Burial of the 12 Apostles
Taking a look at the location of the 12 Apostles burial sites.
The names of the twelve disciples of Jesus are Simon Peter, Andrew, James (the son of Zebedee), John, Philip, Bartholomew, Thomas, Matthew, James (the son of Alphaeus), Thaddaeus, Simon the Zealot and Judas Iscariot.
Feast Day – October 28th
Simon the Zealot (Acts 1:13), Simon, who was called the Zealot (Luke 6:15), Simon Kananaios (Matthew 10:4) or Simon Cananeus (Mark 3:18) was one of the most obscure among the apostles of Jesus. The Catholic Encyclopedia suggests that Simon the Zealot may be the same person as Simeon of Jerusalem or Simon the brother of Jesus. He could perhaps be the cousin of Jesus or a son of Joseph from a previous marriage. Another tradition holds that this is the Simeon of Jerusalem who became the second bishop of Jerusalem, although he was born in Galilee. Simon, like the other Apostles, is regarded as a saint by the Roman Catholic Church, the Eastern Orthodox Churches, the Oriental Orthodox Churches, the Eastern Catholic Churches, the Anglican Church and the Lutheran Church.
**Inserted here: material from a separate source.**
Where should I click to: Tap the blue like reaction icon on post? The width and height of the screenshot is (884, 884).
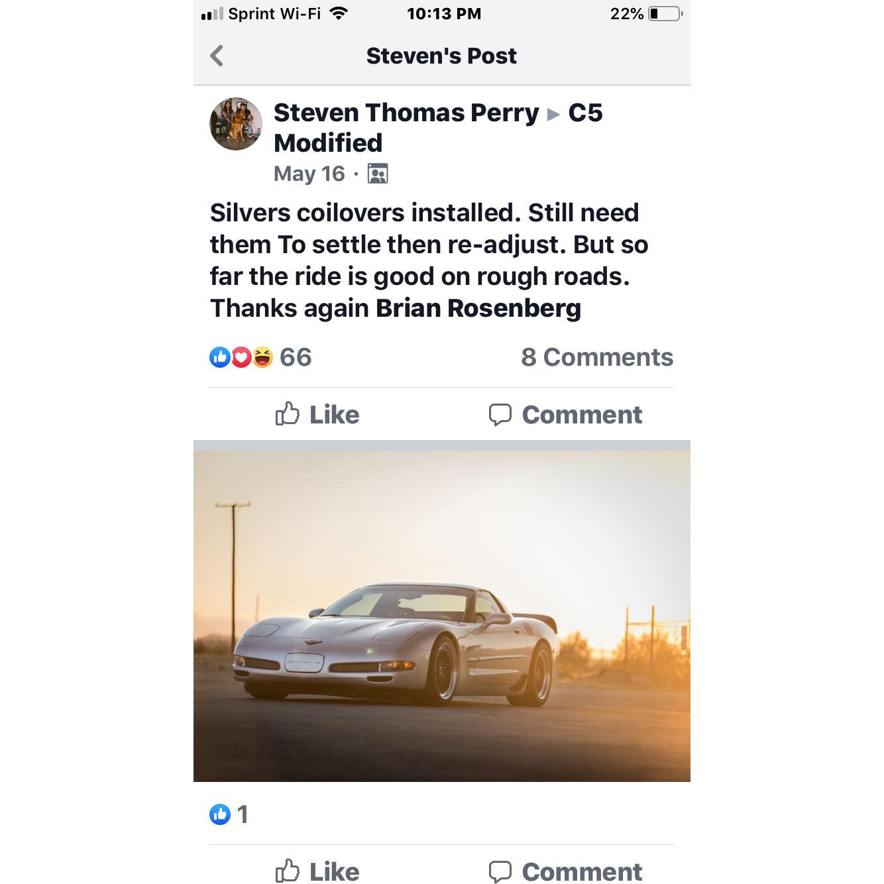coord(219,357)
In art, Simon has the identifying attribute of a saw because he was traditionally martyred by being sawn in half.
St. Simon is traditionally said to be buried in Rome, under St. Peter’s Basilica. The tomb dates between 130 and 300
Andrew the Apostle or Andreas; from the early 1st century – mid to late 1st century AD, also known as Saint Andrew and called in the Orthodox tradition Pr?tokl?to or the First-called, was a Christian Apostle and the elder brot
her of Saint Peter. The name “Andrew” like other Greek names, appears to have been common among the Jews, Christians, and other Hellenized people of Judea. No Hebrew or Aramaic name is recorded for him. According to Orthodox tradition, the apostolic successor to Saint Andrew is the Patriarch of Constantinople. The New Testament states that Andrew was probably the brother of Simon Peter, by which it is inferred that he was likewise a son of John, or Jonah. He was born in the village of Bethsaida on the Sea of Galilee. Both he and his brother Peter were fishermen by trade. Andrew, along with Saint Stachys, is recognized as the patron saint of the Patriarchate. Andrew is said to have been martyred by crucifixion at the city of Patras (Patræ) in Achaea. Early texts, such as the Acts of Andrew known to Gregory of Tours, describe Andrew as bound, not nailed, to a Latin cross of the kind on which Jesus is said to have been crucified; yet a tradition developed that Andrew had been crucified on a cross of the form called crux decussata (X-shaped cross, or “saltire”), now commonly known as a “Saint Andrew’s Cross” — supposedly at his own request, as he deemed himself unworthy to be crucified on the same type of cross as Jesus had been.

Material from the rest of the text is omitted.